Current architectures provide many control knobs for the reduction of power consumption of applications, like reducing the number of used cores or scaling down their frequency. However, choosing the right values for these knobs in order to satisfy requirements on performance and/or power consumption is a complex task and trying all the possible combinations of these values is an unfeasible solution since it would require too much time. For this reasons, there is the need for techniques that allow an accurate estimation of the performance and power consumption of an application when a specific configuration of the control knobs values is used. Usually, this is done by executing the application with different configurations and by using these information to predict its behaviour when the values of the knobs are changed.
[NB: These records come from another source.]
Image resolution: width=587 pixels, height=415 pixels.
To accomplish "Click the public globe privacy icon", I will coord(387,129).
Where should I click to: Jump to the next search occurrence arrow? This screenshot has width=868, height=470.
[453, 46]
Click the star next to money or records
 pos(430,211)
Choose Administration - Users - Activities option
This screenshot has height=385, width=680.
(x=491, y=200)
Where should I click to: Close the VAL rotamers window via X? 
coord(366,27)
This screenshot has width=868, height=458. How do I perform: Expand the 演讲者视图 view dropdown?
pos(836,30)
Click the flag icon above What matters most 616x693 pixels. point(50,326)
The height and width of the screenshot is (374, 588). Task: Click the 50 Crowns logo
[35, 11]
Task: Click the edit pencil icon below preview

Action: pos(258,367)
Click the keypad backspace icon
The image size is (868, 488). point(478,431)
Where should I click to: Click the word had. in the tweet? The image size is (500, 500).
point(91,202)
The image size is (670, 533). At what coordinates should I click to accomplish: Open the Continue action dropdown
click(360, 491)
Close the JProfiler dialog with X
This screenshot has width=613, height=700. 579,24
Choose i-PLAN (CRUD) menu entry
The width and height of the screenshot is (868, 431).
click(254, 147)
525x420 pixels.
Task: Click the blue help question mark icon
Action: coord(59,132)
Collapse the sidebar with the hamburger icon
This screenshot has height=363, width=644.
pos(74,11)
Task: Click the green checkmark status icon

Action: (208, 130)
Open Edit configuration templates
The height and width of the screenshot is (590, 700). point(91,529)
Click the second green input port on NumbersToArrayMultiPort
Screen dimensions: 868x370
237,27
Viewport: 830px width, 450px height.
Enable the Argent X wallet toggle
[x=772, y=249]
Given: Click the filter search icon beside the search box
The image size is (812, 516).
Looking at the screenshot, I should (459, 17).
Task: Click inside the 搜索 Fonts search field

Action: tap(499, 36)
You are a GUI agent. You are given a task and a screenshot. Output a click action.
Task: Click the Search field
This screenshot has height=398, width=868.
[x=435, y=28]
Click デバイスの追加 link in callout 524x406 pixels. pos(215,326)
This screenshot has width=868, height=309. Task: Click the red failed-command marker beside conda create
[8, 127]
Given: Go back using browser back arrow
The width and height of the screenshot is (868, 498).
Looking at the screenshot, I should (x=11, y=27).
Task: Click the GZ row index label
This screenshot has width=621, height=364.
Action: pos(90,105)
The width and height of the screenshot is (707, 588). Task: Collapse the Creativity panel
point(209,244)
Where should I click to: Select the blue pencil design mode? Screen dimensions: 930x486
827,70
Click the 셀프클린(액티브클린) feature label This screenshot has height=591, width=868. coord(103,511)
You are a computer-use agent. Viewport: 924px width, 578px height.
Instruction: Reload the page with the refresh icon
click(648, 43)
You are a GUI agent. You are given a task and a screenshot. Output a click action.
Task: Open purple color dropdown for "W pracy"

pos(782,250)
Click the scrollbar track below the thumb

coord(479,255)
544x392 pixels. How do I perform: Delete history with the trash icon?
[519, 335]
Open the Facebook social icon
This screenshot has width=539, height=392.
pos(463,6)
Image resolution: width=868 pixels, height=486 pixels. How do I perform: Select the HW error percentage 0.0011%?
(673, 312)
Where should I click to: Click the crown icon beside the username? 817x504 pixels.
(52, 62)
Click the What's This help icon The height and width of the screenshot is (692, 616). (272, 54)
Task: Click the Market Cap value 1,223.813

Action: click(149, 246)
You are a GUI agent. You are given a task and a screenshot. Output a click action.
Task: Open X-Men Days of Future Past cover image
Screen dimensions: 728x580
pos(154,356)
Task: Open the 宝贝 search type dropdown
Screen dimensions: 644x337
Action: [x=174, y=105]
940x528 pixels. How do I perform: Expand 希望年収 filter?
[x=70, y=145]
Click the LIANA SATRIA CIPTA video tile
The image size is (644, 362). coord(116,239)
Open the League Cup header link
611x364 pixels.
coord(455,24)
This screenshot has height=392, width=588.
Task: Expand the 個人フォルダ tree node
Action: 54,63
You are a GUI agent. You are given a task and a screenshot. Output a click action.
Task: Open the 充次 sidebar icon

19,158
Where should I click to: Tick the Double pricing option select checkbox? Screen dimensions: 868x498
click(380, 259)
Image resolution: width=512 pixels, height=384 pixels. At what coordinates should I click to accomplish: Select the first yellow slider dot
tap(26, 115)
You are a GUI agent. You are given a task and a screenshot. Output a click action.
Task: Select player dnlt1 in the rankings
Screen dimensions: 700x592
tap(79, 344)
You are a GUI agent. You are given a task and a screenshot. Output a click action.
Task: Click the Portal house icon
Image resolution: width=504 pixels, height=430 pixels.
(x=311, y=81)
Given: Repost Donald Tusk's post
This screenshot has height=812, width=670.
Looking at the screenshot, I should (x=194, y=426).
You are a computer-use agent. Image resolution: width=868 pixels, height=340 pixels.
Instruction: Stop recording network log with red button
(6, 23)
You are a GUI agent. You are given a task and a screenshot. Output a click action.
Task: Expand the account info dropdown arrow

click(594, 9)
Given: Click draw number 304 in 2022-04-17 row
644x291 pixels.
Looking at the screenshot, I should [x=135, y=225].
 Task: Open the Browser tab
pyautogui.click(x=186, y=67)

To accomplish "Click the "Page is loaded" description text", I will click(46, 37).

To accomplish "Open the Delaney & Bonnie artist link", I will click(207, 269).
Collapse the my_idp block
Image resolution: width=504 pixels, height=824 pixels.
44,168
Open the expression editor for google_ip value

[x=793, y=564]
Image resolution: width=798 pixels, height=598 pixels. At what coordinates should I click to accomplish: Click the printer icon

However, since this is a time consuming process, we would like to execute the application in the fewest number of configurations possible. In this work, we consider as control knobs the number of cores used by the application and the frequency of these cores. We show that on most Parsec benchmark programs, by executing the application in 1% of the total possible configurations and by applying a multiple linear regression model we are able to achieve an average accuracy of 96% in predicting its execution time and power consumption in all the other possible knobs combinations.
预测并行应用程序的性能和功耗
当前的架构为降低应用程序的功耗提供了许多控制旋钮,比如减少使用的内核数量或降低它们的频率。然而,为这些旋钮选择正确的值以满足性能和/或功耗的要求是一项复杂的任务,并且尝试这些值的所有可能组合是一种不可行的解决方案,因为它需要太多的时间。出于这个原因,需要一些技术,当使用特定配置的控制旋钮值时,能够准确估计应用程序的性能和功耗。通常,这是通过使用不同的配置来执行应用程序,并使用这些信息来预测旋钮的值发生变化时的行为来实现的。然而,由于这是一个耗时的过程,我们希望在尽可能少的配置中执行应用程序。在这项工作中,我们将应用程序使用的内核数量和这些内核的频率作为控制旋钮。我们表明,在大多数Parsec基准程序中,通过在1%的总可能配置中执行应用程序,并通过应用多元线性回归模型,我们能够在预测所有其他可能旋钮组合中的执行时间和功耗方面达到96%的平均精度。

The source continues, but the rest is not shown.